EXERCISE PROMPT: Print exactly the lines below between the line containing "This screenshot has height=434, width=800." and the line containing "The height and", counting both of those lines. Leave pictures out.
*** SUPPLIED RECORDS Section Begins ***
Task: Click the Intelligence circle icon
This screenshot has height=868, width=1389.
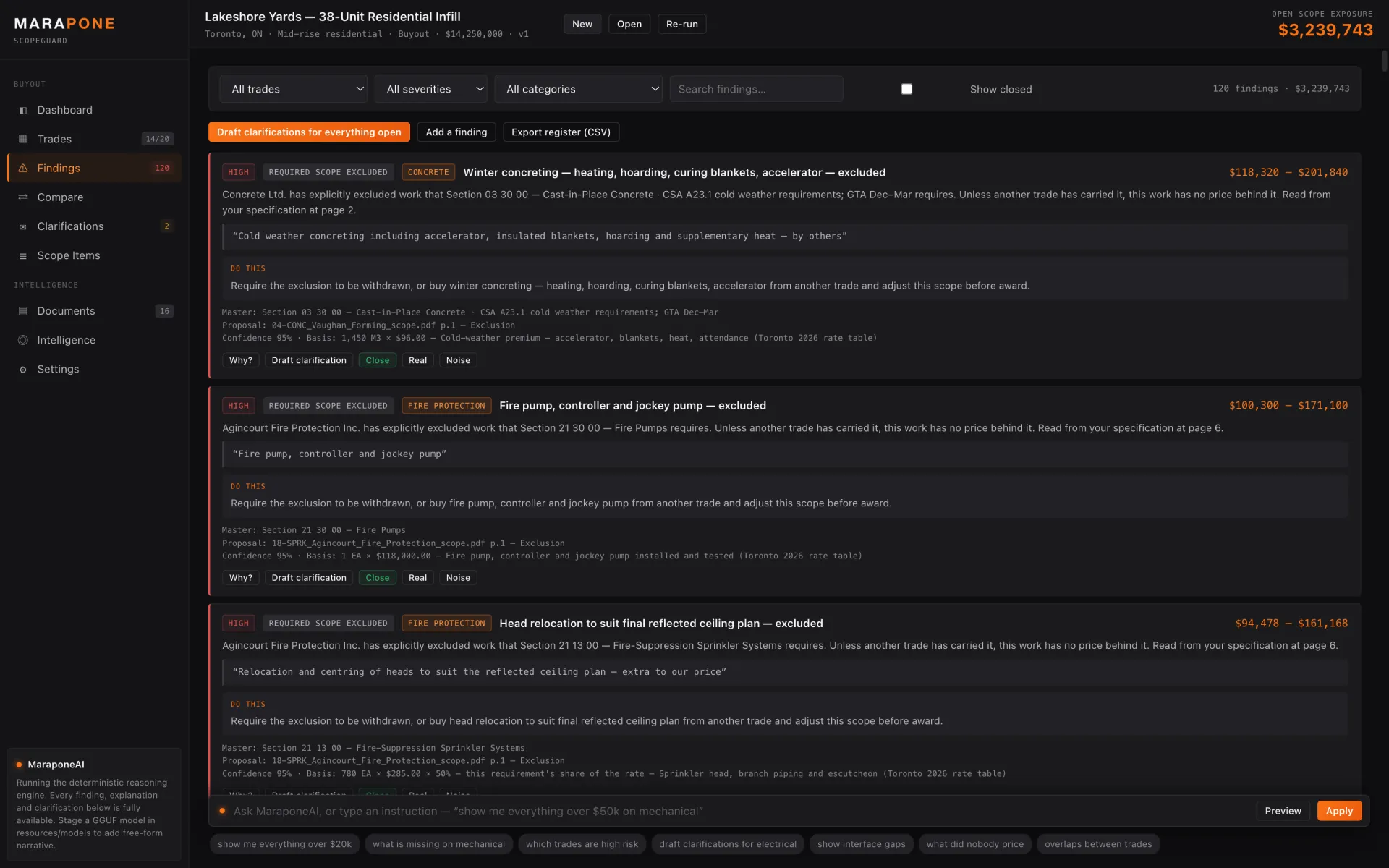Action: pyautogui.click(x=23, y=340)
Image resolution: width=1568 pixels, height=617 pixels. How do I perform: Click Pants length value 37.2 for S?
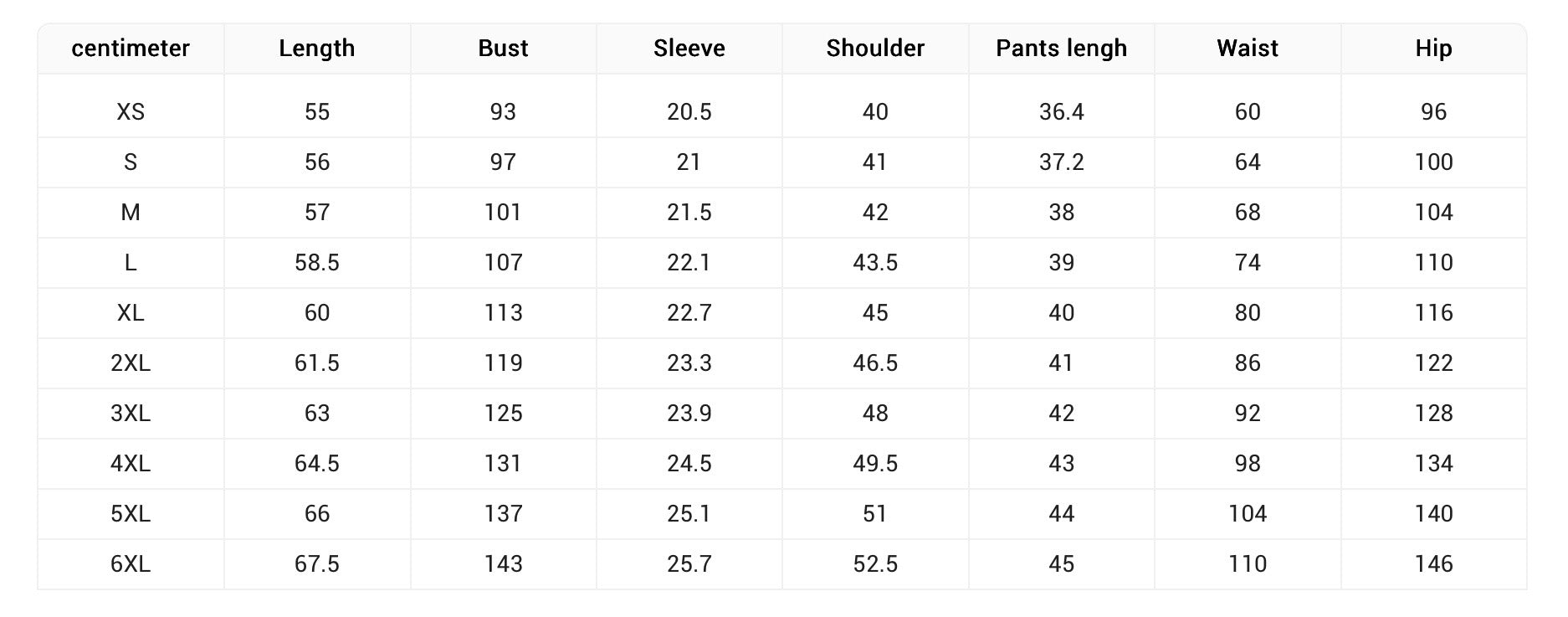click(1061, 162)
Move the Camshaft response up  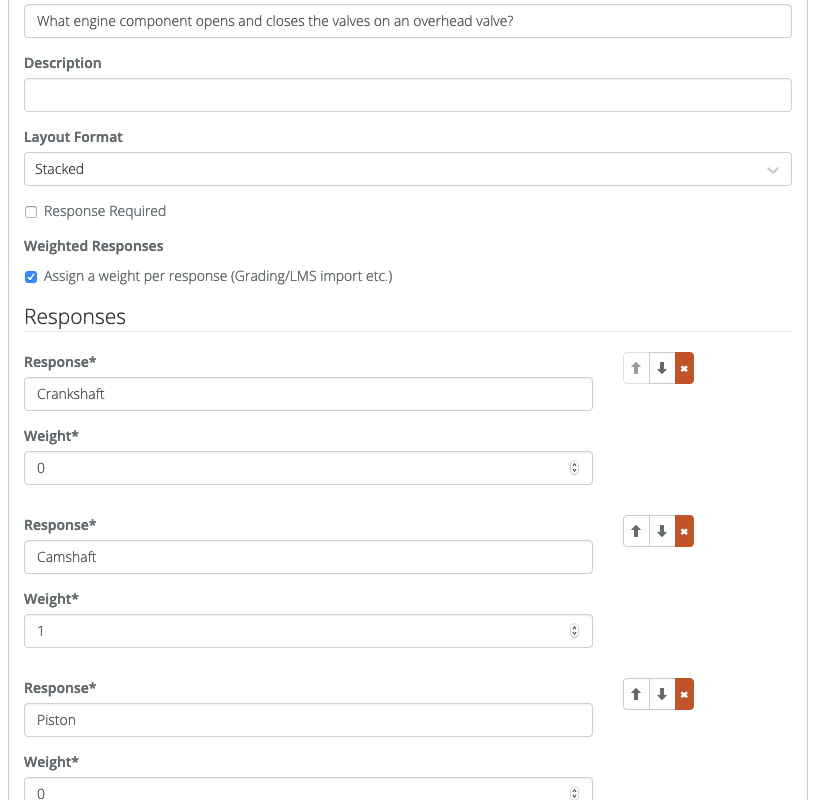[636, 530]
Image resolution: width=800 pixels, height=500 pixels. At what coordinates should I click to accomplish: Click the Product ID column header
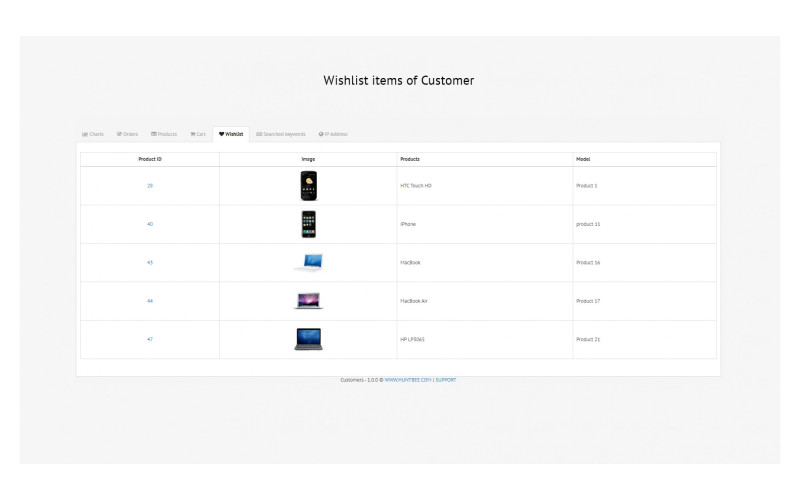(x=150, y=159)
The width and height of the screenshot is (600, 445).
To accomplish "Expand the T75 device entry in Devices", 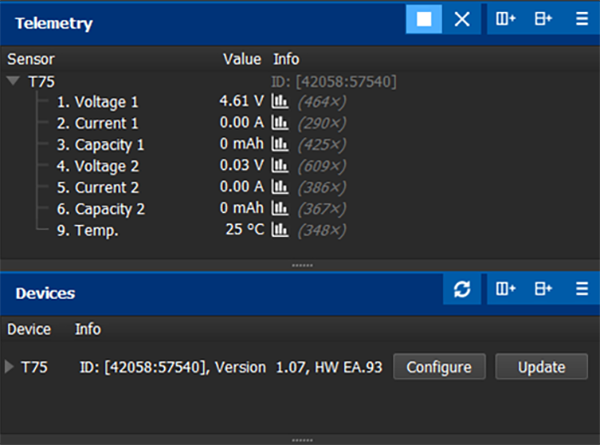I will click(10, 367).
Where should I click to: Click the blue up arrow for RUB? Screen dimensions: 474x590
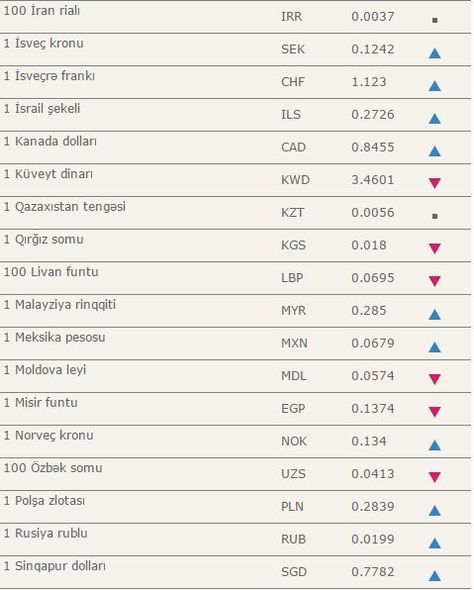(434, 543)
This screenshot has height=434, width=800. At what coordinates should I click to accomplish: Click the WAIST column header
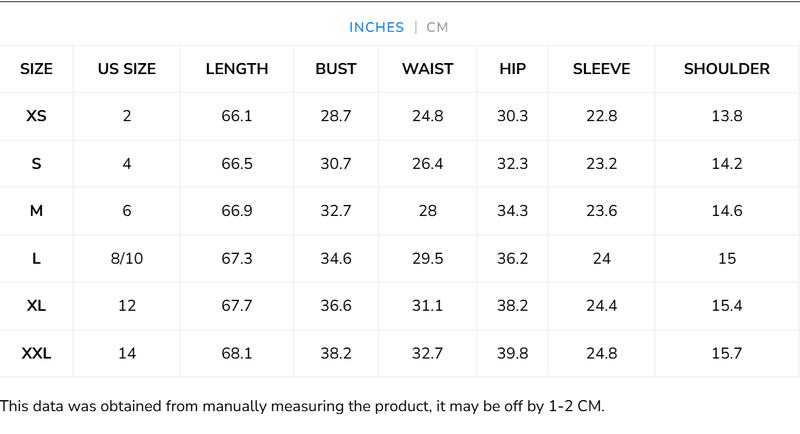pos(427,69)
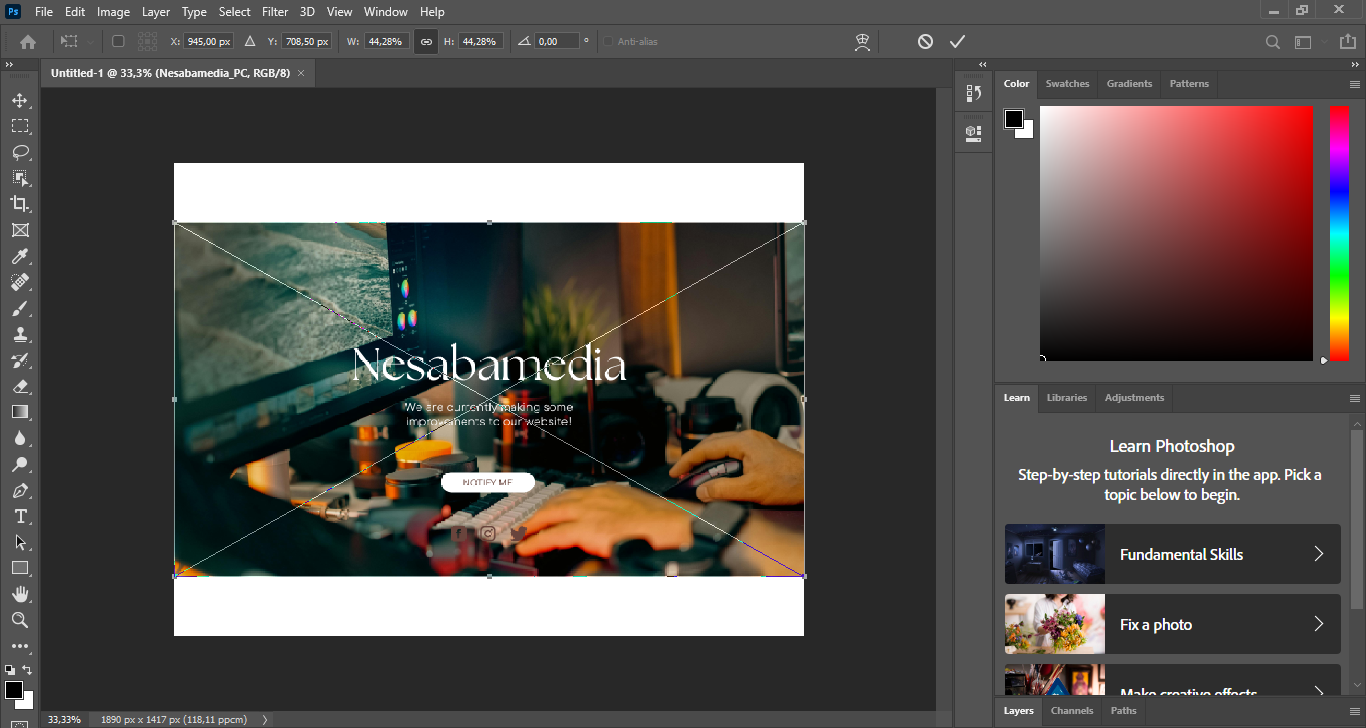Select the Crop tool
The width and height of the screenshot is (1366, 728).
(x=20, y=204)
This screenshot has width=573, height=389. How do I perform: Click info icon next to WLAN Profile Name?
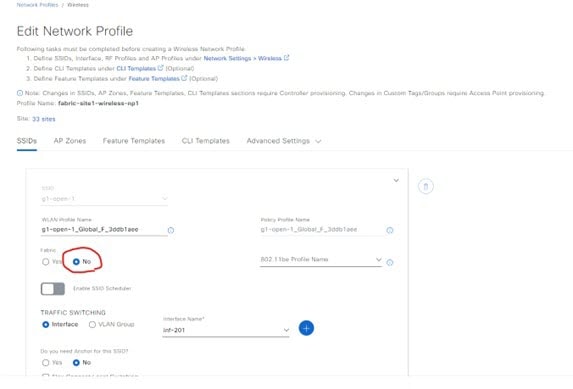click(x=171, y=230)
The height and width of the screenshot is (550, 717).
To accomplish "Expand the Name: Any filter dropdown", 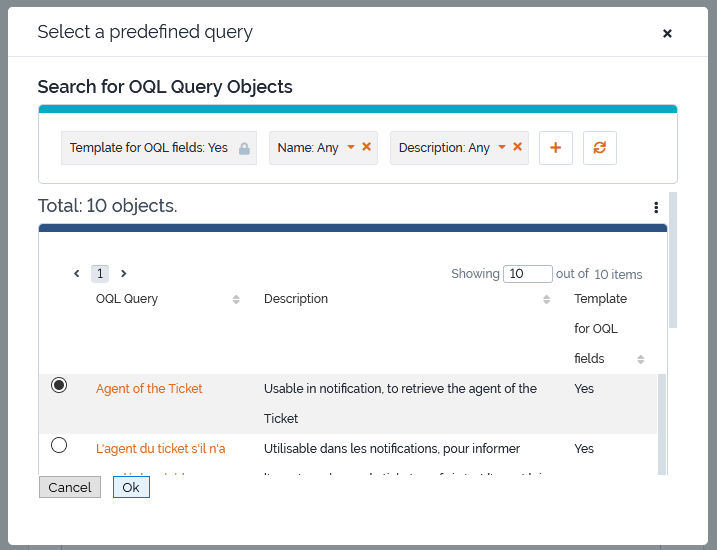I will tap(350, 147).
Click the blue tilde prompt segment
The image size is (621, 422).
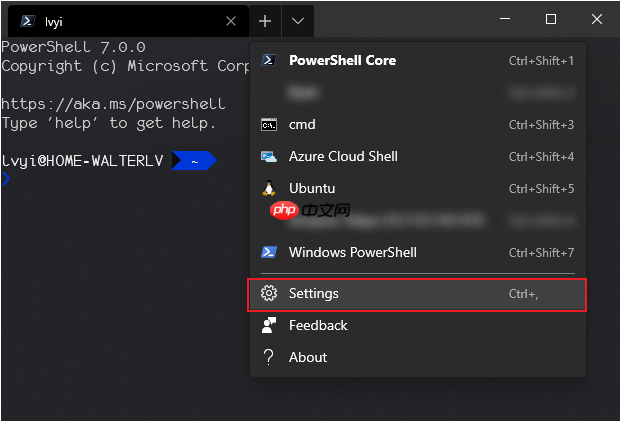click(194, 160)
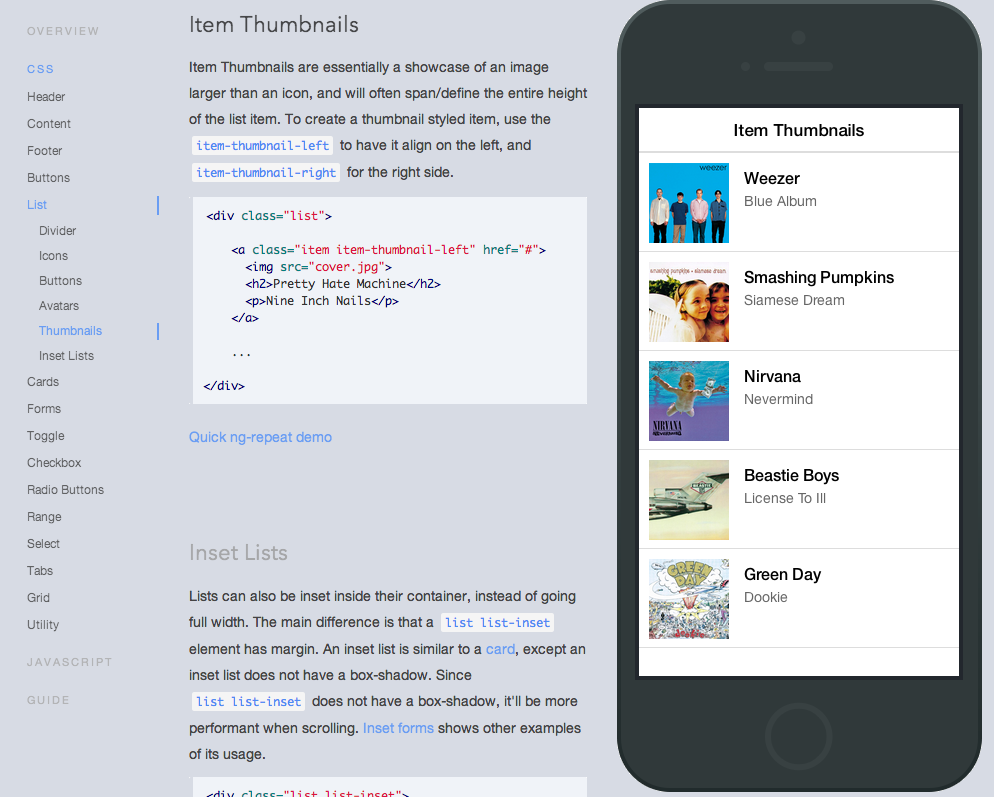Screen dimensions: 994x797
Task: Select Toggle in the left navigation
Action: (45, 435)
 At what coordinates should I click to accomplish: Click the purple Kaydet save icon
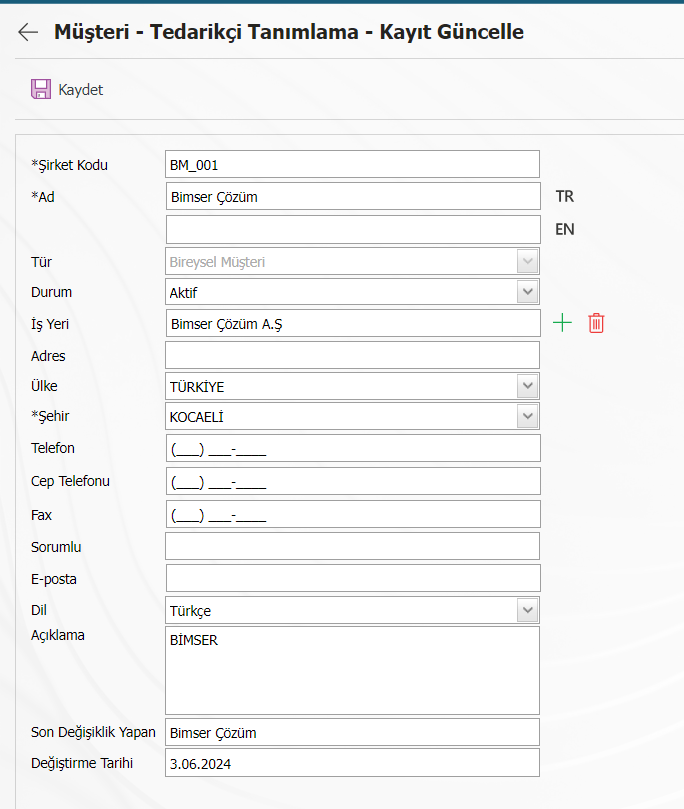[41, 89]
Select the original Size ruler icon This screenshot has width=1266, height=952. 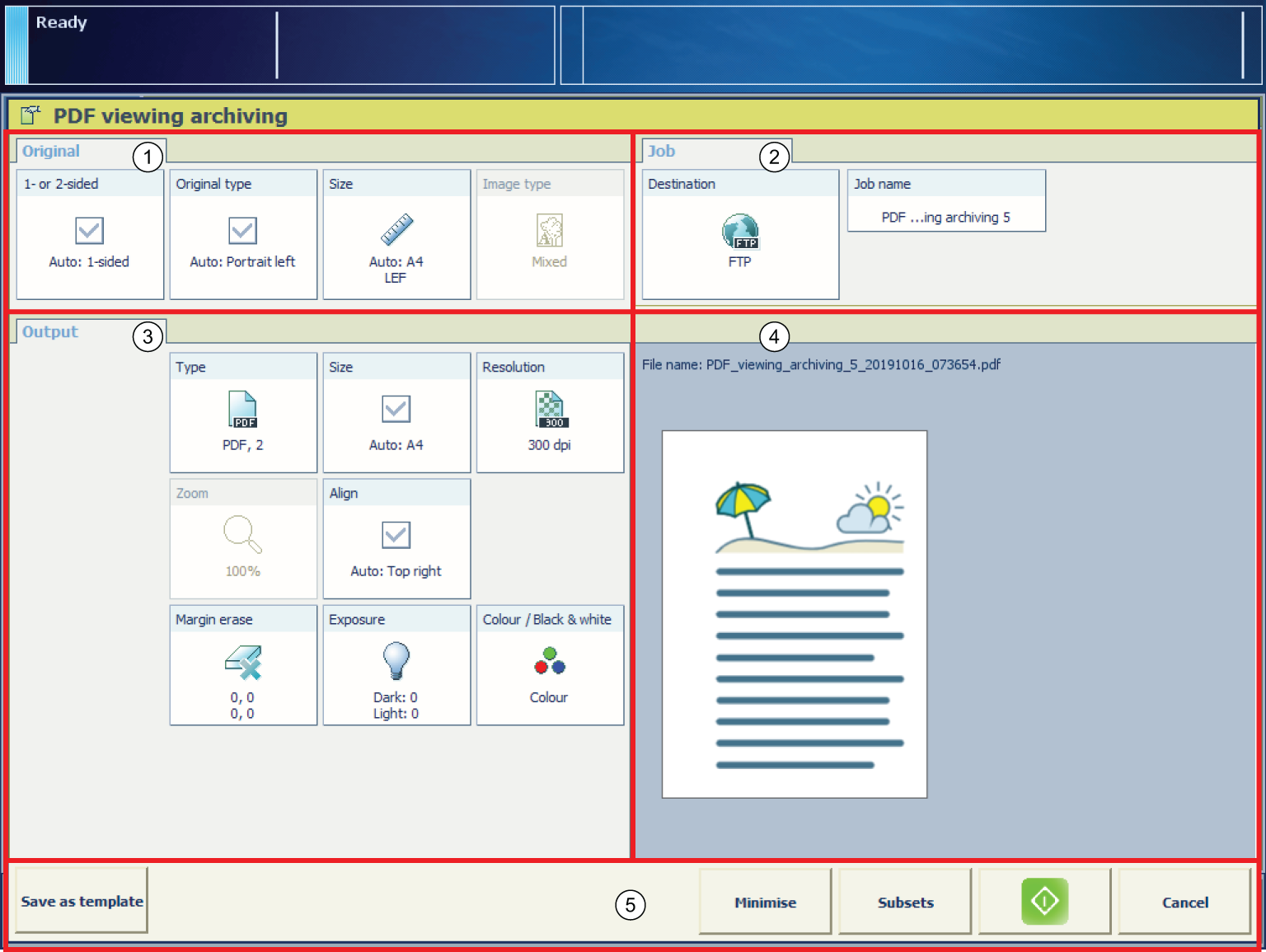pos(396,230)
*** SUPPLIED RECORDS Section Ends ***
YOUR SOLUTION:
This screenshot has height=434, width=800. At what coordinates should I click to accomplish: Click the WAIST column header
pos(427,69)
Select the Crop tool
The width and height of the screenshot is (1366, 728).
(x=20, y=204)
This screenshot has width=573, height=389. How do I perform: Click info icon next to WLAN Profile Name?
click(x=171, y=230)
The height and width of the screenshot is (550, 717).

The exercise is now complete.